= Text shown =
+ + + + +

Living in the Layers

I’ve been writing lately about layers as I try to learn to paint—here and here for instance. But I want to give the last word, or at least the next, to Stanley Kunitz; his poem The Layers is below. And though I imagine Kunitz to have written this late in his life, I think it has applications for me, and for you, travelers and changers always.

Above: Another of my own attempts, in Flora’s workshop at Squam, to live in the layers. They are no match for Kunitz’s words but they struggle, I think, toward a similar understanding.

The Layers

I have walked through many lives,
some of them my own,
and I am not who I was,
though some principle of being
abides, from which I struggle
not to stray.
When I look behind,
as I am compelled to look
before I can gather strength
to proceed on my journey,
I see the milestones dwindling
toward the horizon
and the snow fires trailing
from the abandoned camp-sites,
over which scavenger angels
wheel on heavy wings.
Oh, I have made myself a tribe
out of my true affections,
and my tribe is scattered!
How shall the heart be reconciled
to its feast of losses?

+ + + + +

= Entries shown =
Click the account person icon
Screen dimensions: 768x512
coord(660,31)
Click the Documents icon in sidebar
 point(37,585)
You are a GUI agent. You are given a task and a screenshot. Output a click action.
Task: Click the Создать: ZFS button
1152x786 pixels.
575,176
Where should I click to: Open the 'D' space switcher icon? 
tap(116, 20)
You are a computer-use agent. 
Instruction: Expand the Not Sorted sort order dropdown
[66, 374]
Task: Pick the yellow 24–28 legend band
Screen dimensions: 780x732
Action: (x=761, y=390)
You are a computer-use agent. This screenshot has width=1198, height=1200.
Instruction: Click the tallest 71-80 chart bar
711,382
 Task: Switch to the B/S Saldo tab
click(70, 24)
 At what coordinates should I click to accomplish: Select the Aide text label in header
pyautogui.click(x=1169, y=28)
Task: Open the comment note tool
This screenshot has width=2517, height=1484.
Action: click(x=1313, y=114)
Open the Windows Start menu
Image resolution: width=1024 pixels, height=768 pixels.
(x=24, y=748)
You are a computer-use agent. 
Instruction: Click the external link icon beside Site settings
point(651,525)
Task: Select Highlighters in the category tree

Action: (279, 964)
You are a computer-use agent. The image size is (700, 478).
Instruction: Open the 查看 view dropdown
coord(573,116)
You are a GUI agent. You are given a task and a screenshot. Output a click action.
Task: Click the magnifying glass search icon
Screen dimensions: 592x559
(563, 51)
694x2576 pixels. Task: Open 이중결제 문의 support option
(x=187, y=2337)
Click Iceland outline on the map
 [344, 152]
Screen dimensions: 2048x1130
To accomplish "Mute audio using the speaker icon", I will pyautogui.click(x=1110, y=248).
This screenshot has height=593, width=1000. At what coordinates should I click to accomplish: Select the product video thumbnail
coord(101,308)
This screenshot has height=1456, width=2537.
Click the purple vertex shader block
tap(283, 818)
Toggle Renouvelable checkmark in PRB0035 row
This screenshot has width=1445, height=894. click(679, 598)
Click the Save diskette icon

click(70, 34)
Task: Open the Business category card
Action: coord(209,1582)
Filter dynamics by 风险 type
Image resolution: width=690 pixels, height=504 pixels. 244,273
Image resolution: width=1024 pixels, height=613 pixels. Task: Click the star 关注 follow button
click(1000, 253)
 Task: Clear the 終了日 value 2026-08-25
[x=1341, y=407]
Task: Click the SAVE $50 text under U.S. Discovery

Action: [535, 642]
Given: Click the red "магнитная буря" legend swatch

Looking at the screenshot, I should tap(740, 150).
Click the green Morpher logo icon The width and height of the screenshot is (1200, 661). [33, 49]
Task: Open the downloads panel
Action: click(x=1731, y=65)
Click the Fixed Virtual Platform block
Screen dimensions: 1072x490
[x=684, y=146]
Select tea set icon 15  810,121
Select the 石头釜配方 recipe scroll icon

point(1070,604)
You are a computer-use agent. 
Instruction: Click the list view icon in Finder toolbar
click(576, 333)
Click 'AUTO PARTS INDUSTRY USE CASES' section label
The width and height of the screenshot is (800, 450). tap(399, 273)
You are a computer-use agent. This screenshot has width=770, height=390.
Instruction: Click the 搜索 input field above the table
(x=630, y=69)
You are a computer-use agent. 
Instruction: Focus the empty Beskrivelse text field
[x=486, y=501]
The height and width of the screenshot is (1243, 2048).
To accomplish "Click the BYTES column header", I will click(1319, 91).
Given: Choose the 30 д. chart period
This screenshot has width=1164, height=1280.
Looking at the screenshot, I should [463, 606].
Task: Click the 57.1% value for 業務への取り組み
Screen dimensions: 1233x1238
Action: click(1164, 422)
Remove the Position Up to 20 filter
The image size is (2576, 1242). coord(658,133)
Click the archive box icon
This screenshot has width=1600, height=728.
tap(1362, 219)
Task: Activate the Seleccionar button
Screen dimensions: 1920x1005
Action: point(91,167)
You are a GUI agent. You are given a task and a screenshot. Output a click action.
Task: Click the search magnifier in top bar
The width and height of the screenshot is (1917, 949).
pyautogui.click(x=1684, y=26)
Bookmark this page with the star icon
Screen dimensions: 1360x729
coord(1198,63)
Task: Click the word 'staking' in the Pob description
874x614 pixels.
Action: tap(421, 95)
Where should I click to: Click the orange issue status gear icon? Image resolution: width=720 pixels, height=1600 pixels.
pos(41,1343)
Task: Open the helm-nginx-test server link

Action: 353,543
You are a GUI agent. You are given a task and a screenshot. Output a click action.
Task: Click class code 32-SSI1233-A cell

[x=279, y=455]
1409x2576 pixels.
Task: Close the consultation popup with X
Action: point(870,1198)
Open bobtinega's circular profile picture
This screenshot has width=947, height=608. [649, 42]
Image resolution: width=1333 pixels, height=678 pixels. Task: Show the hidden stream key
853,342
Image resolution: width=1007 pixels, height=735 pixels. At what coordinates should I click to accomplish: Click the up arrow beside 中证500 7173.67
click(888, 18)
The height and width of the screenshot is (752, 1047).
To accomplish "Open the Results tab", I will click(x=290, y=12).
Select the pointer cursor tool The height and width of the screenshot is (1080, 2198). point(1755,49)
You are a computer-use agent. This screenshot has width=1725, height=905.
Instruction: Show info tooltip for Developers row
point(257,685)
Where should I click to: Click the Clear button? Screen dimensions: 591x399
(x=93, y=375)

+ + + + +

= Directions =
(1) In the post on layers, list every word that comes directly after "my" in the poem.
(2) Copy word for word everything in the post on layers from "Above: Another of" down to "not to stray.".

= Answers to the exercises =
(1) own, journey, true, tribe

(2)
Above: Another of my own attempts, in Flora’s workshop at Squam, to live in the layers. They are no match for Kunitz’s words but they struggle, I think, toward a similar understanding.

The Layers

I have walked through many lives,
some of them my own,
and I am not who I was,
though some principle of being
abides, from which I struggle
not to stray.